Ikea Investing in Illinois Wind Farm

Home goods behemoth Ikea is doing more than designing and building furniture. The company has invested in a wind farm in Vermilion County Illinois about 150 miles to the south of Chicago.

The farm will be big enough to ensure that ever store of Ikeas would never need to purchase power again. Ikea U.S. CFO Rob Olson said it was about taking care of our environment and living within one’s means.

This is the first wind farm investment by Ikea in the United States. The company is amongst a growing number of businesses that have opted to take care of their own energy needs by investing in or buying power produced by the sun and wind.

Microsoft announced last year it would be purchasing power from a Texas wind farm, while Facebook announced it would power up its data center in Iowa using wind far energy.

Over the past couple of years, Google has increased the amount of wind power purchased and is investing in wind projects in Texas, Oklahoma and Iowa.

Walmart Stores is credited by the American Wind and Energy Association with beginning the trend back in 2008, when the world’s largest retailer purchased a substantial amount of energy from a wind farm owned by Duke Energy in Texas.
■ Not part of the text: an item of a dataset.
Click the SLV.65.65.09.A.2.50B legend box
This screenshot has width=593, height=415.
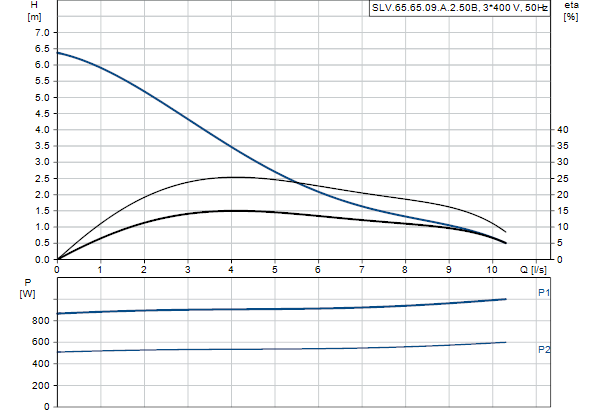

The project of Ikea’s in Illinois will produce enough power to give electricity that is equal to operating 34,000 homes for a year and is part of the company’s goal of offsetting its own needs of electricity before 2020.

Ikea said the new wind farm would ultimately produce 65% more power than the company operations in the U.S. consume. The U.S. operations encompass 38 stores, five centers of distribution, two centers for service and one factory. In Illinois alone, the company has over 600 employees.

Ninety percent of the Ikea stores have solar panels that flow power directly to the stores. The wind farm in Illinois is not close enough to their properties to power their own energy needs. Instead, the retailer announced that it would sell the power and recoup its costs and then some.